▸ Sección de texto
————————

No sufro de síndrome de Diógenes ni soy de acumular cosas. Es más, a estas alturas de la vida anhelo desprenderme de mis pertenencias antes de que se vuelvan impertinencias. Pero con la música me siento maniatado. Me cuesta decir adiós a la mayoría de los discos que poseo, por un motivo u otro. A casi todo le otorgo un valor preciso, sentimental, crematístico, documental. Todos han significado una cosa u otra, aunque sea como pie de página o nota al margen en una relación de pareja, en un momento de felicidad o de soledad, de crisis o de euforia existencial. En esta mudanza concreta, mientras almacenaba temporalmente el grueso de mi (digamos) ajuar en casa de un amigo, a la Calle Libertad solo me llevé una magra miscelánea. Pero siempre me daba por querer escuchar otra cosa que no había traído conmigo. O una canción me recordaba a otra que estaba en Dios sabe qué centímetro cúbico de cartón. Quería sacar un vinilo o un CD de su envoltorio y “ponerlo”. Poner un disco. Suena tan viejo como hacerse amigo de Tom de Myspace o de los Heavies de la Gran Vía.

————————

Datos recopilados
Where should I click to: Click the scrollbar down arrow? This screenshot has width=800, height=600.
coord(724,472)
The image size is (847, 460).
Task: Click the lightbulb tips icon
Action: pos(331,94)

————————

▸ Trabajo requerido
a) Enumera todos los momentos que, en el texto sobre los discos y la mudanza, aparecen después de las palabras "en un momento de".
b) Prolonga el texto sobre los discos y la mudanza a partir de su última oración.

▸ Respuestas del ejercicio
a) Felicidad, soledad, crisis y euforia existencial.

b)
Me empeño en seguir pensando que mi colección es algo que puedo legar a mis descendientes o subastar (hay piezas de postín, de verdad que las hay), regalar en Navidades y cumpleaños. No es lo mismo que transferir un millón de archivos o envolver un pendrive con un lacito. O eso quiero creer. Hace poco, cuando le conté todo esto a mi primo, experto en sanar con las manos (literalmente: es fisioterapeuta y toca el bajo en el grupo de black y death metal Brutal Slaugher), apoyó una de ellas en mi hombro izquierdo y me dijo. “Ese problema ya no lo tengo yo. Lo que tú tienes en 37 cajas yo lo guardo en la nube”. En efecto, para él un disco no es algo que compras para ti, sino algo con lo que, como mucho, te obsequian. Y mejor que sea especial, que esté firmado o lleve pepitas de oro. Todo lo demás es como si no existiera.
Quizá por eso los míos van a permanecer, por un tiempo, dentro de cajas y más cajas, en continua transición hacia quién sabe dónde, hasta ser abiertos quién sabe si por cuatro manos, o por estas dos que ahora teclean esto que acaban de leer.